Your toddler is beginning to test her wings with regard to eating. She's learning that she has control over some things and whether she eats or not is one of them. As the parent of a toddler your job is to select and prepare the food for meals and leave the eating up to her. Trust her to eat what she needs. That means some days she may eat very little and on other days she will eat more.
Young children's appetites vary tremendously from meal to meal and day to day. That's normal eating for a young child. Because children in this age group aren't growing as much as before their energy needs won't be as high. A general guide to the amount of food to offer is one tablespoon for each year of age of each of the foods served at that meal. (A two year old serving would be two tablespoons). The key word here is offer, it's the child's job to decide how much and even if they will eat what's offered.
How you approach the serving of vegetables has a lot to do with how well children will eat. Offer a variety of vegetables and let your children see you eating and enjoying them. Keep offering them even if they are initially rejected. Many vegetables contain stronger tasting compounds that are initially rejected. Children may be encouraged to taste, but shouldn't be forced or bribed into eating. Eventually they will learn to enjoy vegetables.
It's natural for children to be wary of new foods. Sometimes it takes as many as 10 - 15 exposures to a food before a child is willing to taste it. Try offering the new food in different ways, making sure to offer the new food with familiar foods so the entire meal isn't foreign to your child.
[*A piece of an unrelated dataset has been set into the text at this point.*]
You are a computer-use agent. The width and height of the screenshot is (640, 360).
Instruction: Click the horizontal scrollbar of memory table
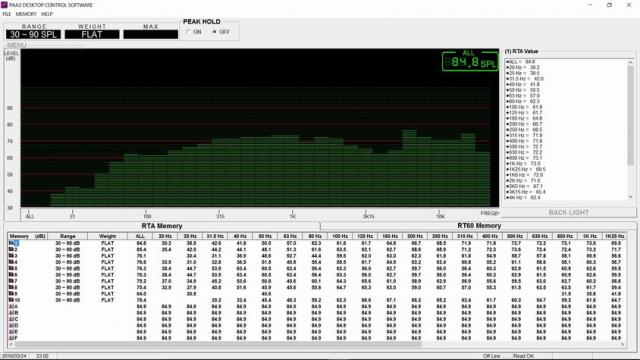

Lastly, make sure your child sees you enjoying the new food. Children are great imitators and will eventually want to try some of this new food they see you enjoying.
Follow the Division of Responsibility in Feeding recommended by feeding expert, Ellyn Satter, RD, ACSW. As a parent your job is to determine "what, when and where" with regard to meals. It's the child's job to decide how much to eat at each meal. When planning meals take into consideration your child's likes and dislikes. Try to offer one familiar food that is liked at each meal. Then let your child decide what and how much to eat. If they leave the table without eating anything do not offer a substitute, have them wait until the next meal or snack to eat. The consequence of not eating (hunger) will help them to know that they need to eat something at meals to curb their hunger.
Using a bribe is really just another form of pressuring a child to eat. It adds to mealtime tension and won't help them to like spinach. In fact, according to Dr. Leann Birch, (a Penn State University professor doing research on children's food acceptance), children learn to value the foods that are offered as a reward more than the food they are being bribed to eat.
Children are born with an internal ability to regulate how much they eat based on their hunger level. They will eat a balanced diet if they are offered healthful, balanced choices over time. Forcing a child to eat leads to a power struggle and teaches the child to ignore their internal cues for hunger and satiety.
Do not become a short order cook. Have structured meals and snacks where you offer a variety of food - a main dish, milk, fruit or vegetable, bread to all family members and let your child pick and choose from what's available. Include one food that your know your child usually likes. Involving children in the preparation and selection of meal components also helps them feel more comfortable trying new foods and they benefit by learning new skills at the same time.
No. The impact of diets and their affect on children's growth has not been well studied so pediatric nutrition and feeding experts such as Joanne Ikeda, MA, RD., University of California at Berkeley advise against it. Children and adolescents are not "little adults". Their bodies are growing and developing. Dieting generally deprives the body of the nutrients needed to support growth and development. Continue to offer a variety of nutritious foods at meals and snacks, letting the children decide how much to eat at any given meal. Further information is available in a book by Ellyn Satter, RD, ACSW titled How to Get Your Kid to Eat...But Not Too Much. If your child is significantly overweight talk to your pediatrician and ask for advice and referral to a dietician who can help your family with food selection and structuring meals and snacks to meet the needs of all family members.
Fruit juice can be a part of a nutritious diet as long as you choose products that are 100% juice and limit the amount you serve. The controversy over juice centers around the quantities that are consumed. Children who consume larger amounts tend to fill up on the juice, leaving little room for more nutritious foods and beverages such as milk.
Children between the ages of 1 and 6 should consume no more than 4 - 6 ounces per day. Two servings for a total of 8 - 12 ounces should be the limit for children age 6 - 12 years.
The calcium in calcium-fortified juices appears to be readily absorbed by the body so it is an acceptable alternative to milk. However there are other key nutrients found in milk such as magnesium and vitamin D which are also needed for bone development. For this reason it's important to discuss additional food supplements with your child's health care professional and/or registered dietician, if your child is unable to drink milk.